- **Selected text**

At least two senior officials from the Department of Children and Families have been removed in connection with the case of David Almond, a 14-year-old Fall River boy with autism spectrum disorder who died last October while living with his father and father’s girlfriend.
Linda Spears, commissioner of the Department of Children and Families, announced the terminations of the Fall River area director and clinical program manager during a virtual press conference Tuesday. Spears hinted that more terminations and other changes could soon be on the way.
“It is clear to me and to the leadership of this organization that the safety net that we’ve been putting in place in the agency failed this child and failed this child in a signifcant way,” Spears said Wednesday. “We also move forward to make changes and to hold those staff that we believe to be accountable … for the failure to use available systems to protect this child.”
The announcement came after the Office of the Child Advocate, Massachusetts' independent child-services oversight agency, released a 107-page report that said DCF and others failed to identify and act upon critical warning signs in the case leading to the Fall River teens’ death. DCF had removed Almond from his father's care but the teenager was returned to his father's custody at the beginning of the COVID-19 pandemic.
Spears, who has led DCF since her appointment in 2015, said the agency has placed a new team in the Fall River office and is working to implement the recommendations from the OCA report.
At a separate press conference Wednesday, Gov. Charlie Baker called the report both “thorough” and “hugely distressing.”
“It’s very clear from reading that report that David Almond’s [death] was preventable,” he said. “I expect and anticipate that everything in there is going to get implemented, and is going to get implemented on a statewide basis, and is going to get implemented as fast as it possibly can be.”
The report came as part of OCA’s multi-system investigation triggered by Almond's death. Earlier this month, the chief medical examiner's office ruled the teenager’s death a homicide caused by starvation and neglect. The father and girlfriend, John Almond and Jaclyn Coleman, are now facing criminal charges in connection with David Almond’s death. Both John Almond and Coleman were in DCF custody for parts of their childhoods with histories of abuse, neglect and physical violence.

- **The data**
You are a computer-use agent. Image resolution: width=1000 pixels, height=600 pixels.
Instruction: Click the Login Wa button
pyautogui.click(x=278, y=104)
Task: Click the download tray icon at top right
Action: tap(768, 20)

- **Exercise aim**
Write out the passage of the David Almond article between "Spears, who has" and "the OCA report.", inclusive, exactly as it appears.

- **Answer to this task**
Spears, who has led DCF since her appointment in 2015, said the agency has placed a new team in the Fall River office and is working to implement the recommendations from the OCA report.